Intanto, il bilancio ufficiale degli scontri è salito a 47 morti dal 27 agosto. Inizialmente nelle ostilità si scontravano le milizie di Tripoli legate al Governo d'unità nazionale (Gna) e la Settima brigata di Tarhuna, che formalmente dipende dal ministro della Difesa legato al Gna. La brigata ha dichiarato di condurre una "operazione di liberazione di Tripoli" dalle milizie, mentre il Gna ha garantito di averne ordinato la dissoluzione nell'aprile scorso. Intanto altri gruppi armati, provenienti da Misurata, hanno dichiarato di avere lo stesso obiettivo della Settima brigata, impegnandosi a combattere contro le forze filo-Gna. Nella giornata di oggi, lunedì 3 settembre, esplosioni sono state udite dal centro della città. Secondo un portavoce dei servizi d'emergenza, Oussama Ali, gli scontri in periferia hanno bloccato delle famiglie. Nel centro città, invece, AFP ha constatato che la situazione è apparentemente normale. 

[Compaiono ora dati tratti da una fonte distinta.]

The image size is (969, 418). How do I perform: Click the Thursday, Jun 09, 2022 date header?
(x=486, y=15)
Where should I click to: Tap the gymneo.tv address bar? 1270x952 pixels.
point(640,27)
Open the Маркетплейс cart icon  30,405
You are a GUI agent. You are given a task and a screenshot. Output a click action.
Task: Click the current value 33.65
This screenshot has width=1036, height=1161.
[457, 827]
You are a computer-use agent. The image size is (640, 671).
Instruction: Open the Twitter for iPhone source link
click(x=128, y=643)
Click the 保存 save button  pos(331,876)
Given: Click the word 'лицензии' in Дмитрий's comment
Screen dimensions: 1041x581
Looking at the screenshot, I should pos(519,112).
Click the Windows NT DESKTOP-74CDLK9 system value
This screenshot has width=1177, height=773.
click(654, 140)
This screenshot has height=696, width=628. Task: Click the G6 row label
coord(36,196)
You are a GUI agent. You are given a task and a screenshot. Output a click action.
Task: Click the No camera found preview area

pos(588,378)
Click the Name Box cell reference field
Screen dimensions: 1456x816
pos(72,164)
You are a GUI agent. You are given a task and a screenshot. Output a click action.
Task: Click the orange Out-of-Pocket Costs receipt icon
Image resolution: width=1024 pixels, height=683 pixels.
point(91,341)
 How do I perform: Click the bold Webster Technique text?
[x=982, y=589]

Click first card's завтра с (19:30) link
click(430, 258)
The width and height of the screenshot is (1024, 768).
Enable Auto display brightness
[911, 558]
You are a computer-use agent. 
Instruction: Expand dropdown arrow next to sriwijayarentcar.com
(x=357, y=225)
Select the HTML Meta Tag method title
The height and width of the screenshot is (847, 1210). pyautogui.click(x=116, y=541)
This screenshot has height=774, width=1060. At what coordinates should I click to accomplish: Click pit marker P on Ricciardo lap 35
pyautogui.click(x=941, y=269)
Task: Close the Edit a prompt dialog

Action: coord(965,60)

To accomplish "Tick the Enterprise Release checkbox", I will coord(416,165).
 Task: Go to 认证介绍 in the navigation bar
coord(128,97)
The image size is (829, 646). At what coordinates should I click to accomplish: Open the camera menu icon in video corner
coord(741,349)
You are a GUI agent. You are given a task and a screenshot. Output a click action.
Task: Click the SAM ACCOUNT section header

Anche l'Unione europea – ha detto l'Alto rappresentante per la Politica estera dell'Ue, Federica Mogherini, in un discorso alla conferenza degli ambasciatori Ue – è concentrata sulla crisi libica, che rappresenta una delle "urgenze" di Bruxelles.

– ha dichiarato inoltre il portavoce della Commissione europea, Carlos Martin Ruiz de Gordejuela – sta minando una già fragile situazione nel Paese" e l'Unione europea "chiede a tutte le parti di cessare le ostilità: non c'è soluzione militare alla crisi in Libia, ma solo politica". "La violenza porterà soltanto ulteriore violenza a danno del popolo libico, porgiamo le condoglianze alle famiglie delle vittime e una veloce guarigione ai feriti", ha proseguito. Inoltre, ha sottolineato che "l'Ue appoggia con forza l'inclusivo processo di mediazione delle Nazioni unite e gli sforzi del rappresentante speciale per trovare una soluzione duratura". Per il portavoce, "l'Ue si aspetta che tutti gli attori legittimi in Libia" agiscano insieme "verso questo obiettivo, con spirito di compromesso e mettendo al primo posto gli interessi dei libici".

Intanto, Palazzo Chigi, in relazione ad alcune notizie apparse sulla stampa, "smentisce categoricamente la preparazione di un intervento da parte dei corpi speciali italiani in Libia". "L'Italia continua a seguire con attenzione l'evolversi della situazione sul terreno – continua il comunicato – e ha già espresso pubblicamente preoccupazione nonché l'invito a cessare immediatamente le ostilità assieme a Stati Uniti, Francia e Regno Unito".

Stato d'emergenza. Secondo quanto comunicato dal ministero della Salute libico, è di 47 morti e 129 feriti il bilancio provvisorio dopo otto giorni di scontri, a causa dei quali il governo ha dichiarato lo stato d'emergenza. L'annuncio è stato dato domenica dal servizio comunicazioni del Governo di accordo nazionale (Gna) del premier Fayez al-Sarraj, riconosciuto a livello internazionale. Poche ore prima, il segretario generale delle Nazioni unite, Antonio Guterres, aveva chiesto la fine delle violenze in conformità con l'accordo di cessate il fuoco negoziato dall'organizzazione.

Nonostante la situazione di pericolo, resta aperta l'ambasciata italiana a Tripoli. A confermarlo la stessa rappresentanza diplomatica sul suo profilo Twitter, dopo che sabato un razzo è caduto su un hotel frequentato da stranieri proprio vicino all'ambasciata. "Continuamo a stare accanto alla amata gente di Tripoli in questa fase difficile", si legge nel messaggio sul social network. 

Nel frattempo circa 400 detenuti sono evasi dopo una rivolta in un carcere alla periferia sud di Tripoli. "I detenuti sono riusciti a forzare le porte e andarsene", mentre i combattimenti tra le milizie rivali imperversavano vicino alla prigione di Ain Zara, si legge in un comunicato. Molti dei detenuti del carcere erano stati condannati per reati comuni o sono sostenitori di Muammar Gheddafi, ucciso nel 2011.